高血圧と判定されても大部分が原因が特定できないか、曖昧な精神的ストレスや生活習慣のバランスの乱れが原因であるかであり、そういった原因不明の内因性・心因性の高血圧を『本態性高血圧』といいます。本態性高血圧以外には、それ以外の身体疾患や薬物の副作用に付随して起こる二次性高血圧もあります。高血圧は原因を問わず、動脈硬化を促進して、心筋梗塞や狭心症、大動脈瘤など心臓疾患の原因となり、脳梗塞や脳出血のリスクファクターとなります。

先ほど述べたように、高血圧は腎不全など腎臓疾患のリスクファクターでもあり、早期発見と早期治療(昇圧剤などの薬物療法・生活習慣と食習慣の改善・塩分摂取を一日7g以下・禁煙・適度な運動・精神的ストレスのコーピング)が重要になってきます。
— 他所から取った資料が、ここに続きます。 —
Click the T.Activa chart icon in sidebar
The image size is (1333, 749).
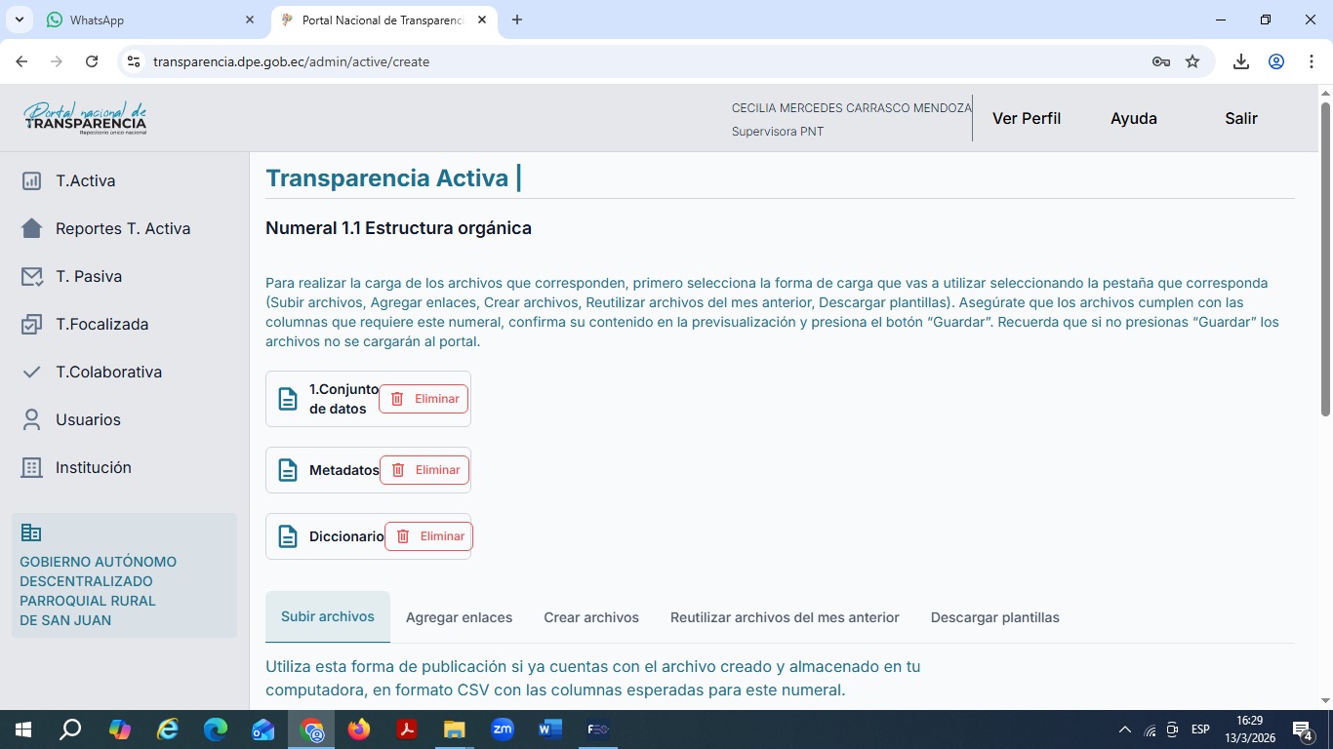pyautogui.click(x=32, y=180)
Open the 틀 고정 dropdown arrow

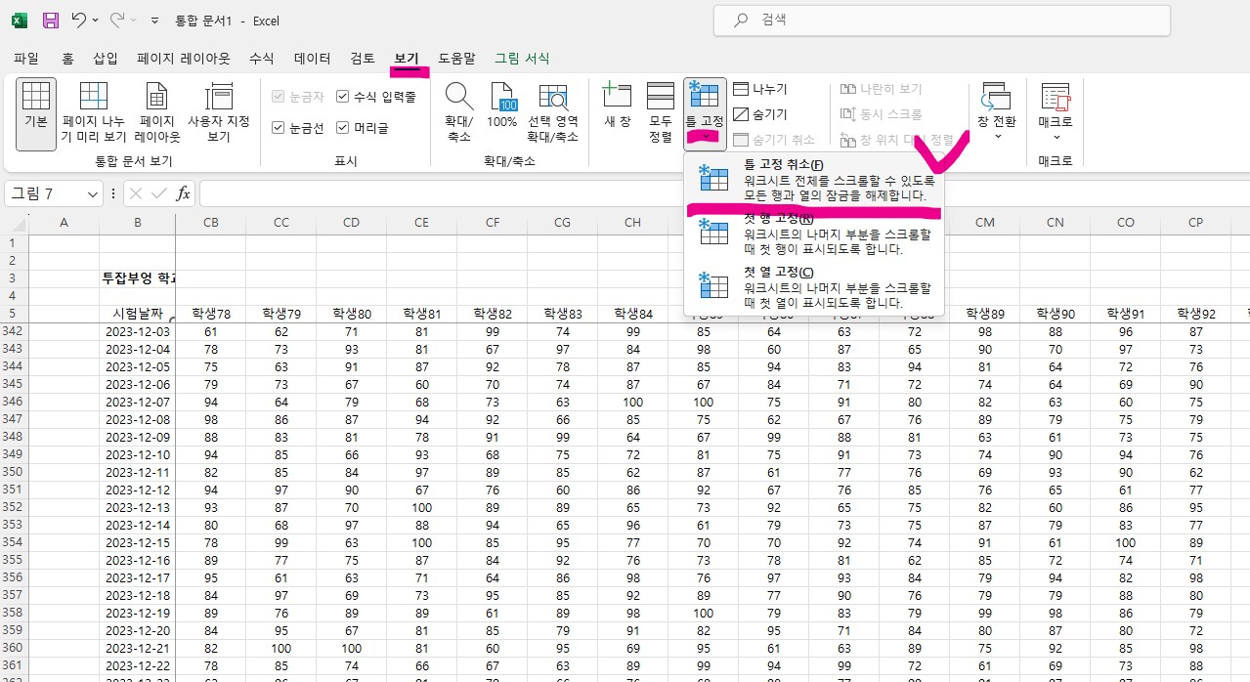click(705, 137)
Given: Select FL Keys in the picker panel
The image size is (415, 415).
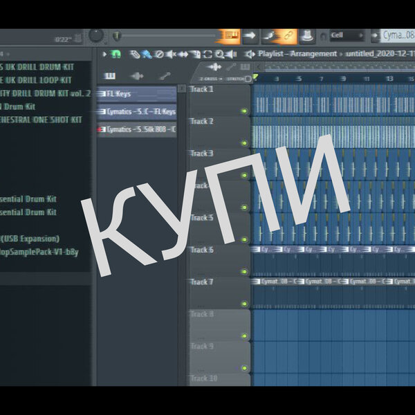Looking at the screenshot, I should 137,94.
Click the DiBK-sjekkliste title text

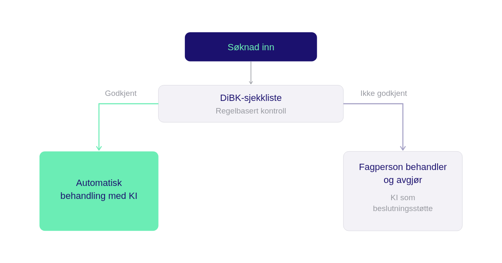[251, 98]
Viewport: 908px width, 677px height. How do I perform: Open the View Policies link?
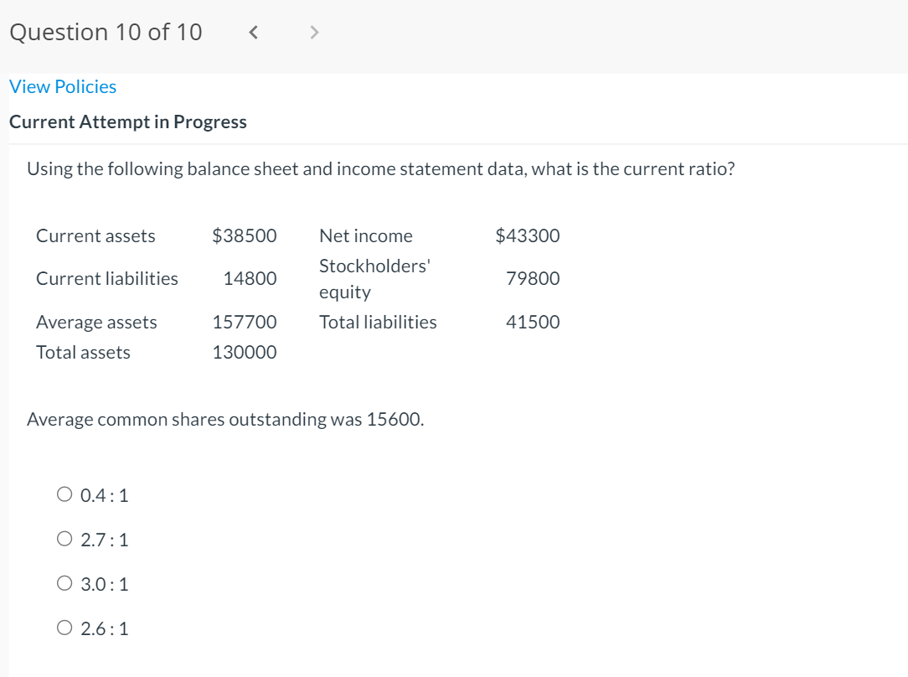point(62,86)
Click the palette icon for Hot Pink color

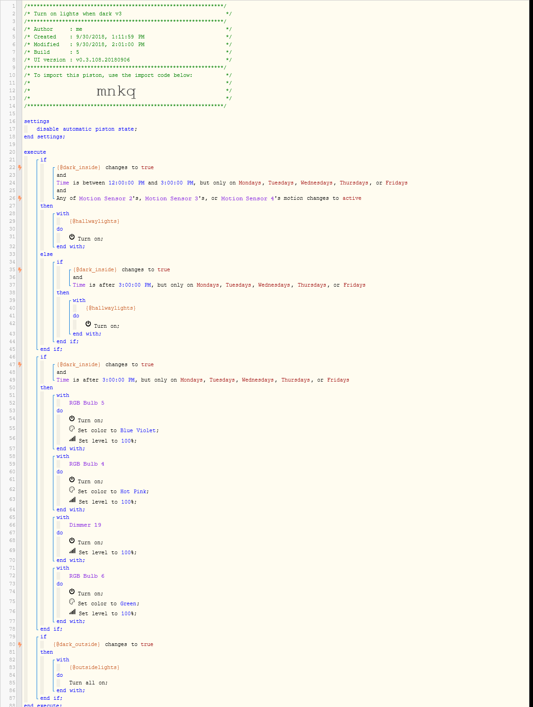[72, 490]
高血圧以外の心血管疾患のリスクファクター(危険因子)として、高コレステロール血症、糖尿病、喫煙習慣、高齢、心血管疾患の家族歴などがあります。高血圧によって何らかの身体疾患が発症しているかを確定診断する為には、血液生化学検査や心電図検査、尿検査などを合わせて行っていきます。

心電図検査(ECG)

心電図検査(ECG)というのは、心筋が血液を送り出すため収縮する時に発生する「微弱電流」を測定する検査で、その検査結果である心拍数や心臓の収縮リズムは波型のグラフとして記録されます。心臓の微弱電流は、刺激伝導系の「洞結節」「心房結節」から発生します。心電図検査によって、心臓の動きの特徴やリズム、心臓疾患の有無を診断することが出来ます。不整脈や狭心症、心筋梗塞、高血圧由来の心肥大などの診断の参考となり、病態の経過を観察したり、各種の医学的治療の効果を判定する場合にも使われます。

心電図検査では、筋肉や神経の回路を伝導する電流の変化を波形として心電図計に記録しますが、心電図検査を受ける被検者は、検査の前に血管を拡張させ血圧を変化させる作用のあるカフェインやアルコールを摂取しないようにしましょう。身体につける電極は、胸部に6ヶ所、両手両足に1ヵ所ずつになっています。

心臓の1回の動き(収縮)は、心電図計に3つの波形として記録されますが、3つの波形とは『P波・QRS波・T波』のことを指示します。P波とは「心房の収縮」、3つの点(Q・R・S)で作られるQRS波とは「心室の収縮」、T波とは「心室の回復(収縮期から元に戻る)」を表す波形です。PとQの間の距離であるPQ時間で「心房から心室に電気刺激が伝わる時間」が分かり、QRSのS点からT点までのST波で「心室の興奮の終わり」が分かります。心臓疾患の専門医であれば、3つの波形を見て、頻脈・徐脈などの不整脈や狭心症、心筋梗塞、心肥大、心膜炎、高血圧などを診断することが出来ます。

安静時の心電図だけでは病態や異常を判定できないという場合には、被検者に運動負荷を掛けて心電図を計測する『負荷心電図検査』というものもあります。負荷心電図検査には、階段昇降運動をして心電図を取る『マスター法』、ランニングマシーンのようなベルトの上を歩いて心電図を取る『トレッドミル法』、サイクリングマシーンのような自転車のペダルを漕いで心電図を取る『エルゴメーター法』などがあります。